| Direction A |
Quote the records verbatim, starting with the line that contains "Task: Click the 3.591,00 TL price" and going on through the line that contains "(x=98, y=136)".

##### Passage provided

Mary Beth Writes

The "Womanly Art and Practice of Sewing"  

AKA

"Sewing with Clowns"

 

The beginnings of my career with needle and thread:  When I was in 3rd grade my classmates and I played marbles at recess. I was jealous of the cool “store-bought” marble bags some of the other kids possessed. I decided I could have a marble bag, too. All I had to do was make it myself.

Oh the places “make it myself” has taken me…

That afternoon I looked through my mom’s stash of cloth and found pink polka dotted fabric. Cool!

I threaded a needle and probably didn’t even need to squint to do so. I miss my eyes of yore.

Then I sat on the floor in my room, tongue probably sticking out of the corner of my mouth, and sewed up both sides of that little polka-dotted marble bag.

It was done! I picked it up to admire it.

My skirt went up in the air.

I had sewn the thing to my skirt.

Older but wiser:  All the girls in my 7th grade class were signing up for the 4-H sewing club that would be taught at the house of some lady who happened to live across the street from our rural school. Remember when the world was richly populated by at-home adults who were glad to share their talents with the young? That was back when one paycheck was enough to feed and house a family.

##########

| Direction B |
Answer these questions about the sewing piece:
(i) What fabric did the writer find in the mom's stash?
(ii) What did the writer accidentally sew the marble bag to?
(iii) What club were the girls in the writer's 7th grade class signing up for?

##### Data listing

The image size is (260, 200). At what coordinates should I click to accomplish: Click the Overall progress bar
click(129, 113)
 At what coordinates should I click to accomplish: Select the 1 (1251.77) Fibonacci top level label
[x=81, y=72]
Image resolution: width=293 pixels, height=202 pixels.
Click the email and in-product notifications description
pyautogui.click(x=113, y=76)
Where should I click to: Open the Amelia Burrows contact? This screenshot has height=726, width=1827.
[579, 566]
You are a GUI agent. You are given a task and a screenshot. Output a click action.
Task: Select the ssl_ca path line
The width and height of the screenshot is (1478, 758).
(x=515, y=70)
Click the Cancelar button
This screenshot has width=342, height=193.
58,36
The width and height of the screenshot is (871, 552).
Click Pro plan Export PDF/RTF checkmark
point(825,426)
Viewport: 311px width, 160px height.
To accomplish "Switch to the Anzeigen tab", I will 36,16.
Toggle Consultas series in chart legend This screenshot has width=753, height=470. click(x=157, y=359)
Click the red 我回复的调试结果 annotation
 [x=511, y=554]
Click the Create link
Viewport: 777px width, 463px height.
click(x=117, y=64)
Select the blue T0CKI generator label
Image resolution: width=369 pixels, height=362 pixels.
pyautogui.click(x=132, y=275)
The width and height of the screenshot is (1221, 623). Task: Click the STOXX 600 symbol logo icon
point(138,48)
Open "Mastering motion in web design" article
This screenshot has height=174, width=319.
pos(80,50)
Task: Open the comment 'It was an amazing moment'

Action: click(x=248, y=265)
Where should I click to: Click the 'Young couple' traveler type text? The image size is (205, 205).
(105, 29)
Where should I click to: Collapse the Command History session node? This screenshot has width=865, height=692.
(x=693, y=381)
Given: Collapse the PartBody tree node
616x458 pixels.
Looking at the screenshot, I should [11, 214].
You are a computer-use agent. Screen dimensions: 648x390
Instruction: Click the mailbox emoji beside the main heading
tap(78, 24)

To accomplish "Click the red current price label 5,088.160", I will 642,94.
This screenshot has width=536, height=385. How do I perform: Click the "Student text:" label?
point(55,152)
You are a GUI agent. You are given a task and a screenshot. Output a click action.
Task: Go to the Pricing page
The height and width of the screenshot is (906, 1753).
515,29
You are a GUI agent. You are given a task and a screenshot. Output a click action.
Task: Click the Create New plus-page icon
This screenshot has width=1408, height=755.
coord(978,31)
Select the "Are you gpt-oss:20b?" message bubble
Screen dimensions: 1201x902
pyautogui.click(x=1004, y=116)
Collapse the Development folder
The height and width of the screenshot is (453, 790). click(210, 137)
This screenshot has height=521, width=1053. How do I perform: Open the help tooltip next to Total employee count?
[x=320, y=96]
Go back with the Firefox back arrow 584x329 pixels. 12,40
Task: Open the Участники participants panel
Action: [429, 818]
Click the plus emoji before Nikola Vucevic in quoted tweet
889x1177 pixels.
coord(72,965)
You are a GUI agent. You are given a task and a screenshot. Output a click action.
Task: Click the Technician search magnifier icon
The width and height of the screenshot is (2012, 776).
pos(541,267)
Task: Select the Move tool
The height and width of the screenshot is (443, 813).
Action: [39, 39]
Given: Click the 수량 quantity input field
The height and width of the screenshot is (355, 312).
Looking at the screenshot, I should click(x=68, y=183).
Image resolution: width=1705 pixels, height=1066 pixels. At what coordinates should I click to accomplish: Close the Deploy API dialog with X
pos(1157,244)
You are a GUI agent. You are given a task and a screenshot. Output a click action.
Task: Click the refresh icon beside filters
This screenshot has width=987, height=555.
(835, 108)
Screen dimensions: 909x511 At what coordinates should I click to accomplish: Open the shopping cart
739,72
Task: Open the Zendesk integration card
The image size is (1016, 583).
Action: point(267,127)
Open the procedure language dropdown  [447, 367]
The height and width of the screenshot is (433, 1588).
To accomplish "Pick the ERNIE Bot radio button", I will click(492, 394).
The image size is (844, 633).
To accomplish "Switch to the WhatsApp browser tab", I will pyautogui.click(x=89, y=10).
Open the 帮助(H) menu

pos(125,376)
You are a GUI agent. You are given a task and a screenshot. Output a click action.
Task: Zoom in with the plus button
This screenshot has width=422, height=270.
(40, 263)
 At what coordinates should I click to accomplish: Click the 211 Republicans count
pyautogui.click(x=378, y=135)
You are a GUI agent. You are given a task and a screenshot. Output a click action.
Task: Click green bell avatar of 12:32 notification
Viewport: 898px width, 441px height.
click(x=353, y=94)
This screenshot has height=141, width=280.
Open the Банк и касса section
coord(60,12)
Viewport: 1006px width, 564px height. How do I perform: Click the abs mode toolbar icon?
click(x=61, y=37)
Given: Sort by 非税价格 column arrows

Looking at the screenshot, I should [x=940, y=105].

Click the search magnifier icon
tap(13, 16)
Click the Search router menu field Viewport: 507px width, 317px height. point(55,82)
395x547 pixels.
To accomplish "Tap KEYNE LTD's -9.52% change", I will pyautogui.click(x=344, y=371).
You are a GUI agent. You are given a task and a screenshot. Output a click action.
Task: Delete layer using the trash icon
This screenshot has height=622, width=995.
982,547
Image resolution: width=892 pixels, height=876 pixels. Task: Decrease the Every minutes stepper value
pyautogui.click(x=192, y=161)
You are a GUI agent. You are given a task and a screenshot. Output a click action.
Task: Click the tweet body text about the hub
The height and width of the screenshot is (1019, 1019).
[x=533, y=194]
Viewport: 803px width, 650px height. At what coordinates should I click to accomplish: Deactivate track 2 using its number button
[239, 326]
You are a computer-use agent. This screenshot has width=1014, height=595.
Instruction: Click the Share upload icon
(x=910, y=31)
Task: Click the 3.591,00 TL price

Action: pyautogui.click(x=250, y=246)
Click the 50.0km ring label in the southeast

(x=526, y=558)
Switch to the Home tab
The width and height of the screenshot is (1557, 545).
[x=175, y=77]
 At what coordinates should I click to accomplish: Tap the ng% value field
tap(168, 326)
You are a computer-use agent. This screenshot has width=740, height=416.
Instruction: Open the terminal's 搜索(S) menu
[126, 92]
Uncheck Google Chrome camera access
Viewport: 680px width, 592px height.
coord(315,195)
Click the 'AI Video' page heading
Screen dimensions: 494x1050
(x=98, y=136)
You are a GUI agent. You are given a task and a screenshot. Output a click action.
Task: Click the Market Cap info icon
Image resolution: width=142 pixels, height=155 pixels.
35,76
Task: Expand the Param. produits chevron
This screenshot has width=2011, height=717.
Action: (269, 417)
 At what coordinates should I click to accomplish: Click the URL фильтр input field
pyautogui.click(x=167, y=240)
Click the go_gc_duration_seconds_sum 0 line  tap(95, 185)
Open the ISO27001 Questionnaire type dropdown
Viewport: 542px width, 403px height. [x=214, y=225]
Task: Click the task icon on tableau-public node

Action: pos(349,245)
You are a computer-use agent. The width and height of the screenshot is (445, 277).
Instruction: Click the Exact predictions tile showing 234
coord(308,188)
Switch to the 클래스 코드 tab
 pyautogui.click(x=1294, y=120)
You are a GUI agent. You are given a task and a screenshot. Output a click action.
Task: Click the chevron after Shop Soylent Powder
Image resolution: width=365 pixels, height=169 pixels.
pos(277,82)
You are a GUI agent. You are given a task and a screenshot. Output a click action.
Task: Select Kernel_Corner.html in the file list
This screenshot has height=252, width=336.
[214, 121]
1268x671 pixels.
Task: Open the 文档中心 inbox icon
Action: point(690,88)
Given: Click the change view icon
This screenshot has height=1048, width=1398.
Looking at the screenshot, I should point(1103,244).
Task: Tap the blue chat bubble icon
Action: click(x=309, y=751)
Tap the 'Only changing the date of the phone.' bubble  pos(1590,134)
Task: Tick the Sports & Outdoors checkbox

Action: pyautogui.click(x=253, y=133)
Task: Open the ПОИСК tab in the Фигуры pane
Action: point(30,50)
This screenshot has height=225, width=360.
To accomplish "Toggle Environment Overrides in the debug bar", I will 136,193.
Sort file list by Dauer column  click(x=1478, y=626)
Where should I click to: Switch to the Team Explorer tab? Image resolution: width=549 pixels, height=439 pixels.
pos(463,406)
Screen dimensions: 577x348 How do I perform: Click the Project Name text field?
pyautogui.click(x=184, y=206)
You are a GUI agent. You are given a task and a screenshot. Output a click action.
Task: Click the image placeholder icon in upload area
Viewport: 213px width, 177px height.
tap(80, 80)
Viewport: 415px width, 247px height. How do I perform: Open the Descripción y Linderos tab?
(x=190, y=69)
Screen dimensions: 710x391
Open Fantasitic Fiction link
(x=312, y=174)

##########

| Written reply A |
Task: Click the 3.591,00 TL price

Action: pyautogui.click(x=250, y=246)
Click the 50.0km ring label in the southeast

(x=526, y=558)
Switch to the Home tab
The width and height of the screenshot is (1557, 545).
[x=175, y=77]
 At what coordinates should I click to accomplish: Tap the ng% value field
tap(168, 326)
You are a computer-use agent. This screenshot has width=740, height=416.
Instruction: Open the terminal's 搜索(S) menu
[126, 92]
Uncheck Google Chrome camera access
Viewport: 680px width, 592px height.
coord(315,195)
Click the 'AI Video' page heading
Screen dimensions: 494x1050
(x=98, y=136)

| Written reply B |
(i) Pink polka-dotted fabric
(ii) The writer's skirt
(iii) The 4-H sewing club